Пришла Армелина, и я нашел ее изменившейся.
— Отчего вы бледны, и где ваш веселый вид?
— Это оттого, что вы причинили мне горе.
— Ладно. Успокойтесь, верните себе хорошее настроение и примиритесь с тем, что я пытаюсь исцелиться от страсти, природа которой такова, чтобы постараться оторвать вас от исполнения вашего долга. Я буду тем не менее вашим другом и буду приходить повидать вас раз в неделю, пока я остаюсь в Риме.
— Раз в неделю! Не следовало начинать с того, чтобы приходить каждый день.
— Это правда. Ваше обманчивое лицо не дало мне возможности об этом догадаться; но я надеюсь, что, в силу, по крайней мере, чувства благодарности, вы посчитаете добрым, что я пытаюсь снова стать разумным. Чтобы помочь этому процессу исцеления, я должен видеть вас как можно реже. Подумайте немного, и вы сочтете, что решение, которое я принял, мудрое, честное и достойно вашего уважения.

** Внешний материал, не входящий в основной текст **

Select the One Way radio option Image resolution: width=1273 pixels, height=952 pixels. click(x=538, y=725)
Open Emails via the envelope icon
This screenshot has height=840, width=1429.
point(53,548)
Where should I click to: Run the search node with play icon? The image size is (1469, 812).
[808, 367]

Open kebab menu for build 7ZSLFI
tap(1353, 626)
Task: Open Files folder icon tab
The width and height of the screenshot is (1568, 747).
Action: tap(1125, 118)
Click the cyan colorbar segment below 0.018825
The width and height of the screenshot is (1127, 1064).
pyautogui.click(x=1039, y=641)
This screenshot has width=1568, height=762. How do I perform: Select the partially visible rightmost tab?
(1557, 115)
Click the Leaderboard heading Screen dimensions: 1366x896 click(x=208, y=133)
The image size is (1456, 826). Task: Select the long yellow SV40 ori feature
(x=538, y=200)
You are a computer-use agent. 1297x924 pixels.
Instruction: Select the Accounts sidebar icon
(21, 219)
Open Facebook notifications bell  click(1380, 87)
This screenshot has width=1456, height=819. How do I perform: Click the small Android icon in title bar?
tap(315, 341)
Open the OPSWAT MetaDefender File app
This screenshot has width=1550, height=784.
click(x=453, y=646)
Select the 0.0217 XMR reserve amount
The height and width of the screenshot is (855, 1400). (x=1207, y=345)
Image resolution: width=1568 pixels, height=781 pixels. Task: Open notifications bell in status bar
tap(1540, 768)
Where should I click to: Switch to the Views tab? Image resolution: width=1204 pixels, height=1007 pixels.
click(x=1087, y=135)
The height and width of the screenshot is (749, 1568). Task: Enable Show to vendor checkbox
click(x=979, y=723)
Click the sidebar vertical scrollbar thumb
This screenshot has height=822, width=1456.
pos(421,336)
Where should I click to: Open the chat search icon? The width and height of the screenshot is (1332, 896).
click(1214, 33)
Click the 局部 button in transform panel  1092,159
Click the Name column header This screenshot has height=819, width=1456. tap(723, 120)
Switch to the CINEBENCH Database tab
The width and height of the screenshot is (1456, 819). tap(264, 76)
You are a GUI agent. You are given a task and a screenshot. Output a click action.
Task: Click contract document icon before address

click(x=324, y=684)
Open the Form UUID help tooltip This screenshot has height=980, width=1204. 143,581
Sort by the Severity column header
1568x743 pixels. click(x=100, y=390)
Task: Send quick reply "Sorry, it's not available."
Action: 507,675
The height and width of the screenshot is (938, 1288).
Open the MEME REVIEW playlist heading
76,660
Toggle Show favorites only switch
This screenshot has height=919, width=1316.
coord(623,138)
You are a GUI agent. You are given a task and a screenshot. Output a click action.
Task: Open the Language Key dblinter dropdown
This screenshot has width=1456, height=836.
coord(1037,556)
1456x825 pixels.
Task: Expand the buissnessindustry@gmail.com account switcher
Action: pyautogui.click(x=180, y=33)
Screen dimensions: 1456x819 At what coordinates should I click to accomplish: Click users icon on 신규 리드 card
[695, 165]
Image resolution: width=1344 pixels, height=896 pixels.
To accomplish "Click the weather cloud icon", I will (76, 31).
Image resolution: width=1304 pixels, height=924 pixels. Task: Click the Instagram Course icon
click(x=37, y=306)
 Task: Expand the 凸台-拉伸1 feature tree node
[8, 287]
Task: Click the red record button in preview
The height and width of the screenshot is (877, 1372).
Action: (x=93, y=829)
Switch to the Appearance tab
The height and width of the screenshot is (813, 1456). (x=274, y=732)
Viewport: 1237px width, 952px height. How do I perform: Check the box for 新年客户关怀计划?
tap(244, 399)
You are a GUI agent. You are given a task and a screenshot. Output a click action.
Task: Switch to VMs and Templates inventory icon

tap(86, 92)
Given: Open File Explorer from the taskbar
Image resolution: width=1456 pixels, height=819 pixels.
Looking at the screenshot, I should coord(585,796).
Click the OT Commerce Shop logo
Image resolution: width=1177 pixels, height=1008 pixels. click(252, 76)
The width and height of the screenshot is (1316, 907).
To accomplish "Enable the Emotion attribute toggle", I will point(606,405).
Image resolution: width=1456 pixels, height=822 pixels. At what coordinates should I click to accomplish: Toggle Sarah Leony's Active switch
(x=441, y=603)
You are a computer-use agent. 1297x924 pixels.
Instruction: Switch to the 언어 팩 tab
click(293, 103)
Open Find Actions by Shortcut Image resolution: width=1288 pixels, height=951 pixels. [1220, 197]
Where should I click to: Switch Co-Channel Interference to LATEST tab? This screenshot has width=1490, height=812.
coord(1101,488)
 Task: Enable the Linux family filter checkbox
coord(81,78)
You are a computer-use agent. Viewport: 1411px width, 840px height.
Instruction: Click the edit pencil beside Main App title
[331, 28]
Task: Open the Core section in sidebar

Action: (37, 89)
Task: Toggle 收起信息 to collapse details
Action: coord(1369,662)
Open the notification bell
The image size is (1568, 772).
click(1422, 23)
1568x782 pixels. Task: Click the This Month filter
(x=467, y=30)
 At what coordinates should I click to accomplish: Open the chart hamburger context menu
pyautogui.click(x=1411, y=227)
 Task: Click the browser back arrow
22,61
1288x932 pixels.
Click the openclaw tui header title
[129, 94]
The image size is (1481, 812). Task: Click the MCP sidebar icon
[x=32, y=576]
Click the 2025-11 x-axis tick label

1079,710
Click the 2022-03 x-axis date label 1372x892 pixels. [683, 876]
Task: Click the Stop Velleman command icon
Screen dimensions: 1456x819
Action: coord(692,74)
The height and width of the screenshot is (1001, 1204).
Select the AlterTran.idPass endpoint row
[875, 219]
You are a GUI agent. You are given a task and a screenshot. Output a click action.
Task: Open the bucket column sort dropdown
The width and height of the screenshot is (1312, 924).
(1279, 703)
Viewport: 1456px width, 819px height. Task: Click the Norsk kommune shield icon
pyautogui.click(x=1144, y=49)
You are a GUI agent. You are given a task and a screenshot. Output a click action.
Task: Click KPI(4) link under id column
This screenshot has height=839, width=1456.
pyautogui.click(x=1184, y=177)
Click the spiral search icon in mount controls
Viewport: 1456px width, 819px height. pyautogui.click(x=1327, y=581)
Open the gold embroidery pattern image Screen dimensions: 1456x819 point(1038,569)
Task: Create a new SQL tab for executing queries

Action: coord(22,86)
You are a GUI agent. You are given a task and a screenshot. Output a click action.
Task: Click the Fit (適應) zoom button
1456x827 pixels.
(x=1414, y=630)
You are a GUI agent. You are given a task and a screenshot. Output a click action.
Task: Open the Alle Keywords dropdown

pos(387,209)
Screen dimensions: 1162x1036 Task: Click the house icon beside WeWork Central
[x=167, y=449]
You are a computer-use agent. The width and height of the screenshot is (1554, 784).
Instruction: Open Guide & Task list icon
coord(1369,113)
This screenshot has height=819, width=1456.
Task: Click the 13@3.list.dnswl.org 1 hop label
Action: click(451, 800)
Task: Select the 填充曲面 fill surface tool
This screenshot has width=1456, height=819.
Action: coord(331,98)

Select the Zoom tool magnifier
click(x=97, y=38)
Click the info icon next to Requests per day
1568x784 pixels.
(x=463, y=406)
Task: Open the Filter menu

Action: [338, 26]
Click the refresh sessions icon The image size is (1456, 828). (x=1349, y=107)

— Как жаль что вы не можете любить меня так же, как я вас люблю.
— Это значит спокойно. Без всяких желаний.
— Я этого не говорю; но умея держать в узде желания, которые противоречат нашему долгу.
— Это будет наука, которую в моем возрасте я не смогу постичь. Не скажете ли вы мне, очень ли вы страдаете, подавляя желания, которые любовь, что вы ко мне питаете, вам внушает?